To do: Return, word for word, only the lines of the data below that lie between the line with "Task: Click the MACD panel label" and the line with "You are a computer-use agent. The height", those two lines included.

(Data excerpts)
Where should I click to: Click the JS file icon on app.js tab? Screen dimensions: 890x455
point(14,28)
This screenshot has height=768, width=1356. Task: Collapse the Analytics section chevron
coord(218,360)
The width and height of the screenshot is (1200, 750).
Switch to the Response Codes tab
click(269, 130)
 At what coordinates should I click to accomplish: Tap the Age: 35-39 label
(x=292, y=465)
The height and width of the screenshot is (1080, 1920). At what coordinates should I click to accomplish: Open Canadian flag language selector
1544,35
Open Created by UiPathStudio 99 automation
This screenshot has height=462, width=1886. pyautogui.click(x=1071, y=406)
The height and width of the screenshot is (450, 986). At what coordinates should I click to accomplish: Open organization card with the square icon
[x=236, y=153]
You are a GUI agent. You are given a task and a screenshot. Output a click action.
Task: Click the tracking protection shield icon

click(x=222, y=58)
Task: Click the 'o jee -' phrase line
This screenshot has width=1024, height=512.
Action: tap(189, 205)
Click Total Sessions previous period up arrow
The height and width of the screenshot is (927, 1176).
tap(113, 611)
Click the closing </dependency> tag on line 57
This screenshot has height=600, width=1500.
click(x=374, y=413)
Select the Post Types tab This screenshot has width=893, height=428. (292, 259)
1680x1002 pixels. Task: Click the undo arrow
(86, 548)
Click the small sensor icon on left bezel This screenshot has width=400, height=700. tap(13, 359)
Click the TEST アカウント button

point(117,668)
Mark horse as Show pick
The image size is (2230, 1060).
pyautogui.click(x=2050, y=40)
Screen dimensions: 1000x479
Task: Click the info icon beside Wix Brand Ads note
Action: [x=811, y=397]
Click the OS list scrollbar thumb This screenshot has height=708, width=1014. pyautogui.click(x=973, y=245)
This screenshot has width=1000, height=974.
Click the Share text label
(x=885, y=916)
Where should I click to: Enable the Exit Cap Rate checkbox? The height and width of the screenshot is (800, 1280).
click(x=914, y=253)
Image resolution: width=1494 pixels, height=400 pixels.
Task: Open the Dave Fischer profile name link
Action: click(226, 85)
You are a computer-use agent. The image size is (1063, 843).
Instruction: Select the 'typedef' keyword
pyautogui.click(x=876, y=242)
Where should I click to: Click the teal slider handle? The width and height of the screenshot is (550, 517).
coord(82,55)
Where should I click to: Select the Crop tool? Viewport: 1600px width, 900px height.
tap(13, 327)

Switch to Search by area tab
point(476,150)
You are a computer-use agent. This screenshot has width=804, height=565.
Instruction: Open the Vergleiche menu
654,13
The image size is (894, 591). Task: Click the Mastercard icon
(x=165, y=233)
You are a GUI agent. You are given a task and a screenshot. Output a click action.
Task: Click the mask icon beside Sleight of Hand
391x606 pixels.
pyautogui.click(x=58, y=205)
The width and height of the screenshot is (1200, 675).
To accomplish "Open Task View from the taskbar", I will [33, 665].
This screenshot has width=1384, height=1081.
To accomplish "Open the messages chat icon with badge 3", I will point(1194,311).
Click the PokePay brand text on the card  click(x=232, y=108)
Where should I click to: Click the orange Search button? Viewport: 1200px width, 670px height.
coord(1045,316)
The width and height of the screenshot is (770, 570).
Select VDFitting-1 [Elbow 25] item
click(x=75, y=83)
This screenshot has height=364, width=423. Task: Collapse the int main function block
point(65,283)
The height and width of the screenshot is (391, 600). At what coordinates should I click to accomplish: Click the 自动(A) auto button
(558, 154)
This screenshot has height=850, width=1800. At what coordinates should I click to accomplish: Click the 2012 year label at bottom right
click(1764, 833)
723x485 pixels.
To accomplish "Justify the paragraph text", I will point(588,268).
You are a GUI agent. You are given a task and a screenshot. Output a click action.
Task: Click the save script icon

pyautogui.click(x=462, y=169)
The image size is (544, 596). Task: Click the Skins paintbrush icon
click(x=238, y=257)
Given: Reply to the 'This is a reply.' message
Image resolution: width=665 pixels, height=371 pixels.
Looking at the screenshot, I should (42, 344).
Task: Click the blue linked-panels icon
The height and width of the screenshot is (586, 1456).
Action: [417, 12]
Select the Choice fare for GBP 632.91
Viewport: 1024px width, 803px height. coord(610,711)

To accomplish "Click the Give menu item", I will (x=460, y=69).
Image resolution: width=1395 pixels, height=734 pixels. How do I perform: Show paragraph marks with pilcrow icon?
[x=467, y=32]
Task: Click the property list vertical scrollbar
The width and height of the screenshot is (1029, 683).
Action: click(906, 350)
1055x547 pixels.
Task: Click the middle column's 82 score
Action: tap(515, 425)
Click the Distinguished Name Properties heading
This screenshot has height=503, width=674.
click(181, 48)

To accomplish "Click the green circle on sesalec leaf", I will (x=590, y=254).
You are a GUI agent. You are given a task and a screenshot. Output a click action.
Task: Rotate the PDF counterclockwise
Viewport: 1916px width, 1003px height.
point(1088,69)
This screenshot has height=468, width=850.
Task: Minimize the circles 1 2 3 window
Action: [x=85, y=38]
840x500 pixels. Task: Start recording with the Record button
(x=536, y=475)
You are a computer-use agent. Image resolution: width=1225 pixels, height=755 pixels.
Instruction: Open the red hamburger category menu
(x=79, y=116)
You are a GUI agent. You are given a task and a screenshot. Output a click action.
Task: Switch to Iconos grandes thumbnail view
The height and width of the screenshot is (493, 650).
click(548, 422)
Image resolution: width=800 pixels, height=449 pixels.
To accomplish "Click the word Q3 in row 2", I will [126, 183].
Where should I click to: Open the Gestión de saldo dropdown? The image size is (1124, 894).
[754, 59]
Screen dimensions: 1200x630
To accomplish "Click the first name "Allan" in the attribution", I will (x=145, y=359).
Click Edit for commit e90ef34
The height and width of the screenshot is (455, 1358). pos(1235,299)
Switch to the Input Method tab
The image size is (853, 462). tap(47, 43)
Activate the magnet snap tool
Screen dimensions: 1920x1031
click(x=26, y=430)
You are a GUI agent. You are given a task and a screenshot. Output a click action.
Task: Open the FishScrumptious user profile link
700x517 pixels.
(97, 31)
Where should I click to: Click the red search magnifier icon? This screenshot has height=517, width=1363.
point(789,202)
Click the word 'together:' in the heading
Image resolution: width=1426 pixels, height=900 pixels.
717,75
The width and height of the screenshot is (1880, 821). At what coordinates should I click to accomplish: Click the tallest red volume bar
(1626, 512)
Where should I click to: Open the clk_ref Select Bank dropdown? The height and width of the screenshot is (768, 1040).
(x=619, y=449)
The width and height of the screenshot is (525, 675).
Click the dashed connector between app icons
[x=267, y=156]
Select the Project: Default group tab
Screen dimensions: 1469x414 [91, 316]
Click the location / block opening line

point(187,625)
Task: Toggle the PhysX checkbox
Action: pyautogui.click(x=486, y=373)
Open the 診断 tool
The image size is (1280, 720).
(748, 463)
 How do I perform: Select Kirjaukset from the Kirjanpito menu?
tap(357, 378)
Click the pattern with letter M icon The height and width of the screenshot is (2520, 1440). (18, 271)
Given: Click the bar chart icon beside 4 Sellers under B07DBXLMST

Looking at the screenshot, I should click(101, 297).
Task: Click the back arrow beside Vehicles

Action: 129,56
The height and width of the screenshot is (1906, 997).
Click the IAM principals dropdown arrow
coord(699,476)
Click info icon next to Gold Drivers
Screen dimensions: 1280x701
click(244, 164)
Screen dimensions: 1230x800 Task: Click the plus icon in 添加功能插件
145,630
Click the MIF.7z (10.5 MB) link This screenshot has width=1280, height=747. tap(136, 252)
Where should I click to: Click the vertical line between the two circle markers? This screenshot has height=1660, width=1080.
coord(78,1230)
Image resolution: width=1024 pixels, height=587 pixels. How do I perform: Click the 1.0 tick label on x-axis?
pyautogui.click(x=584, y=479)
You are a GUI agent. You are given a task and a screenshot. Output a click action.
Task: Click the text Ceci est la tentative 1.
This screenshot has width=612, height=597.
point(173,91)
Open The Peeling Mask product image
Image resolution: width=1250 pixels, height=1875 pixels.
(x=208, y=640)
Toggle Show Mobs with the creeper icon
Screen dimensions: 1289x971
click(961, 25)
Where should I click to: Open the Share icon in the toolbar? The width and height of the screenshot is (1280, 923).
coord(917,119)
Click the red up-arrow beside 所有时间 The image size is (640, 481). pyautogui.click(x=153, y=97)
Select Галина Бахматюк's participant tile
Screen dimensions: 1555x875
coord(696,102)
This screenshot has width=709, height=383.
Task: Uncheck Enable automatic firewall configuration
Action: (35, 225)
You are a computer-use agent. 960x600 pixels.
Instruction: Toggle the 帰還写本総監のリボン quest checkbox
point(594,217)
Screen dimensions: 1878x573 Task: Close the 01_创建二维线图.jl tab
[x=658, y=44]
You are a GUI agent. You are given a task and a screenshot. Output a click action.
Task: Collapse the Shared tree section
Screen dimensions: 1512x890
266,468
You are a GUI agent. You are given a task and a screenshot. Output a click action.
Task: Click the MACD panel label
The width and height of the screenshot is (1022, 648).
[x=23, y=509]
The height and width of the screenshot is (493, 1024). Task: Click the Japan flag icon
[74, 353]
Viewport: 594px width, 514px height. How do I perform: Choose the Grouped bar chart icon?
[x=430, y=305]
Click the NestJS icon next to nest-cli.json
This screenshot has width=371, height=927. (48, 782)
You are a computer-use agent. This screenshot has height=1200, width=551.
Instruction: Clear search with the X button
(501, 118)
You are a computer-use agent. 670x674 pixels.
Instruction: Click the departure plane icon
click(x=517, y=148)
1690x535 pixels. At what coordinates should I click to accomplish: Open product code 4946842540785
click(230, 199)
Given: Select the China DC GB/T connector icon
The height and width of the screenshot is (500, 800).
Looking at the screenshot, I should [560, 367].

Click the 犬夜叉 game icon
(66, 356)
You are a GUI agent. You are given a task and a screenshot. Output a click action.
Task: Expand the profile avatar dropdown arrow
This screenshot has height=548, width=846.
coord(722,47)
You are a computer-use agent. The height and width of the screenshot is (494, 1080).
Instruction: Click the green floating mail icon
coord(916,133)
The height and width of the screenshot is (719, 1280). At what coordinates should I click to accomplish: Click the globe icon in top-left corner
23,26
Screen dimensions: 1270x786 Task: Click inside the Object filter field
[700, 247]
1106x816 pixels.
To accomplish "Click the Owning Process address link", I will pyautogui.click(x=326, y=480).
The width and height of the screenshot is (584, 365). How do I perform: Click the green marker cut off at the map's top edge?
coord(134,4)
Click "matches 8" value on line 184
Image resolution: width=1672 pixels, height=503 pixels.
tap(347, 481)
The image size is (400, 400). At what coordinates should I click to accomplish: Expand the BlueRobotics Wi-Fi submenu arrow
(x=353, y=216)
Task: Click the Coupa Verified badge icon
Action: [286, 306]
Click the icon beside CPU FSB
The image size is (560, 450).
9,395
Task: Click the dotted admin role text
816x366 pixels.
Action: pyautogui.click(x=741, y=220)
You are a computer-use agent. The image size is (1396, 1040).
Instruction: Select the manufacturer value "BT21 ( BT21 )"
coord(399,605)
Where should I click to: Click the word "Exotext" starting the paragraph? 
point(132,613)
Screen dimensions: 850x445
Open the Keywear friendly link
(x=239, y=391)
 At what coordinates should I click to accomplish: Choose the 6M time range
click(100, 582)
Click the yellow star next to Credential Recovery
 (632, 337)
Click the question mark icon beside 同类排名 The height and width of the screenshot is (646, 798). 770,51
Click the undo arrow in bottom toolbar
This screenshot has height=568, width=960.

Written response:
Task: Click the MACD panel label
The width and height of the screenshot is (1022, 648).
[x=23, y=509]
The height and width of the screenshot is (493, 1024). Task: Click the Japan flag icon
[74, 353]
Viewport: 594px width, 514px height. How do I perform: Choose the Grouped bar chart icon?
[x=430, y=305]
Click the NestJS icon next to nest-cli.json
This screenshot has width=371, height=927. (48, 782)
You are a computer-use agent. This screenshot has height=1200, width=551.
Instruction: Clear search with the X button
(501, 118)
You are a computer-use agent. 670x674 pixels.
Instruction: Click the departure plane icon
click(x=517, y=148)
1690x535 pixels. At what coordinates should I click to accomplish: Open product code 4946842540785
click(230, 199)
Given: Select the China DC GB/T connector icon
The height and width of the screenshot is (500, 800).
Looking at the screenshot, I should [560, 367].

Click the 犬夜叉 game icon
(66, 356)
You are a GUI agent. You are given a task and a screenshot. Output a click action.
Task: Expand the profile avatar dropdown arrow
This screenshot has height=548, width=846.
coord(722,47)
You are a computer-use agent. The height and width of the screenshot is (494, 1080).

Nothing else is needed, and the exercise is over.